EXERCISE DIRECTIONS: Output the data in full. Keep every entry exactly as written.

Collected data:

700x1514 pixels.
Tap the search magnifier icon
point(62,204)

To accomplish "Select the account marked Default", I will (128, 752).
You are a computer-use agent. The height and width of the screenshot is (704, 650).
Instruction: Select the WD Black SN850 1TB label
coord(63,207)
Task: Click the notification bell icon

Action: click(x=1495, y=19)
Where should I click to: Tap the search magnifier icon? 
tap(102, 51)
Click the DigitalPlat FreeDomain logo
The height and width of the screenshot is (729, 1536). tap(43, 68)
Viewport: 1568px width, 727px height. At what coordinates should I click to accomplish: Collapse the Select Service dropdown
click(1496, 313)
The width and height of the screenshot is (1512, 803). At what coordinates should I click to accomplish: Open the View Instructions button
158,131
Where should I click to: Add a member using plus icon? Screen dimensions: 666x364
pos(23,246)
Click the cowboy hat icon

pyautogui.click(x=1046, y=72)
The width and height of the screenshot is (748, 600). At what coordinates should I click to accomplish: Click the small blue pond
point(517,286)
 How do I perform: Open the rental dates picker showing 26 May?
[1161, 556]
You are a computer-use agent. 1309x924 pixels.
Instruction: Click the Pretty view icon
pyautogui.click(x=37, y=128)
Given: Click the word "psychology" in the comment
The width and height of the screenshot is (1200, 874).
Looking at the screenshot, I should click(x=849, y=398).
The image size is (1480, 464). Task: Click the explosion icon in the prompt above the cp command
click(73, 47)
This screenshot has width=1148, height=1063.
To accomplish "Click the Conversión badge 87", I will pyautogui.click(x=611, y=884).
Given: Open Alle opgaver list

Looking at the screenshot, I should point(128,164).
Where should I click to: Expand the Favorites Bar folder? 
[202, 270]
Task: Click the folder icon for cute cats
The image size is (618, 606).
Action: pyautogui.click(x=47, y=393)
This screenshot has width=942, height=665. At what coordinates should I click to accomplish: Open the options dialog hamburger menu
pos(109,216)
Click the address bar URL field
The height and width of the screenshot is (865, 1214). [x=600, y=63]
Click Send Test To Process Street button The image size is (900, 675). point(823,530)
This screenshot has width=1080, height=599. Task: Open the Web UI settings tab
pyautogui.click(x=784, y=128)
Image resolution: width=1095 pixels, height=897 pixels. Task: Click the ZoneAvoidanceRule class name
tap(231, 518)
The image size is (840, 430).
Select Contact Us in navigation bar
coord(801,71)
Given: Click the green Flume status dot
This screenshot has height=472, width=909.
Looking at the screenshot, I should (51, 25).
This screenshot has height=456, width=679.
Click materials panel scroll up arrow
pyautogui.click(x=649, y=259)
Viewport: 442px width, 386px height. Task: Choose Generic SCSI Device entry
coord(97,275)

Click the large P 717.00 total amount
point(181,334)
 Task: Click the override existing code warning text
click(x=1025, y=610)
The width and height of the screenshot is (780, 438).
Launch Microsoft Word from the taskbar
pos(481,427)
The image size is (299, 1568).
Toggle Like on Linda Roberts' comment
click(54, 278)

EXERCISE SOLUTION:
700x1514 pixels.
Tap the search magnifier icon
point(62,204)

To accomplish "Select the account marked Default", I will (128, 752).
You are a computer-use agent. The height and width of the screenshot is (704, 650).
Instruction: Select the WD Black SN850 1TB label
coord(63,207)
Task: Click the notification bell icon

Action: click(x=1495, y=19)
Where should I click to: Tap the search magnifier icon? 
tap(102, 51)
Click the DigitalPlat FreeDomain logo
The height and width of the screenshot is (729, 1536). tap(43, 68)
Viewport: 1568px width, 727px height. At what coordinates should I click to accomplish: Collapse the Select Service dropdown
click(1496, 313)
The width and height of the screenshot is (1512, 803). At what coordinates should I click to accomplish: Open the View Instructions button
158,131
Where should I click to: Add a member using plus icon? Screen dimensions: 666x364
pos(23,246)
Click the cowboy hat icon

pyautogui.click(x=1046, y=72)
The width and height of the screenshot is (748, 600). At what coordinates should I click to accomplish: Click the small blue pond
point(517,286)
 How do I perform: Open the rental dates picker showing 26 May?
[1161, 556]
You are a computer-use agent. 1309x924 pixels.
Instruction: Click the Pretty view icon
pyautogui.click(x=37, y=128)
Given: Click the word "psychology" in the comment
The width and height of the screenshot is (1200, 874).
Looking at the screenshot, I should click(x=849, y=398).
The image size is (1480, 464). Task: Click the explosion icon in the prompt above the cp command
click(73, 47)
This screenshot has width=1148, height=1063.
To accomplish "Click the Conversión badge 87", I will pyautogui.click(x=611, y=884).
Given: Open Alle opgaver list

Looking at the screenshot, I should point(128,164).
Where should I click to: Expand the Favorites Bar folder? 
[202, 270]
Task: Click the folder icon for cute cats
The image size is (618, 606).
Action: pyautogui.click(x=47, y=393)
This screenshot has width=942, height=665. At what coordinates should I click to accomplish: Open the options dialog hamburger menu
pos(109,216)
Click the address bar URL field
The height and width of the screenshot is (865, 1214). [x=600, y=63]
Click Send Test To Process Street button The image size is (900, 675). point(823,530)
This screenshot has width=1080, height=599. Task: Open the Web UI settings tab
pyautogui.click(x=784, y=128)
Image resolution: width=1095 pixels, height=897 pixels. Task: Click the ZoneAvoidanceRule class name
tap(231, 518)
The image size is (840, 430).
Select Contact Us in navigation bar
coord(801,71)
Given: Click the green Flume status dot
This screenshot has height=472, width=909.
Looking at the screenshot, I should (51, 25).
This screenshot has height=456, width=679.
Click materials panel scroll up arrow
pyautogui.click(x=649, y=259)
Viewport: 442px width, 386px height. Task: Choose Generic SCSI Device entry
coord(97,275)

Click the large P 717.00 total amount
point(181,334)
 Task: Click the override existing code warning text
click(x=1025, y=610)
The width and height of the screenshot is (780, 438).
Launch Microsoft Word from the taskbar
pos(481,427)
The image size is (299, 1568).
Toggle Like on Linda Roberts' comment
click(54, 278)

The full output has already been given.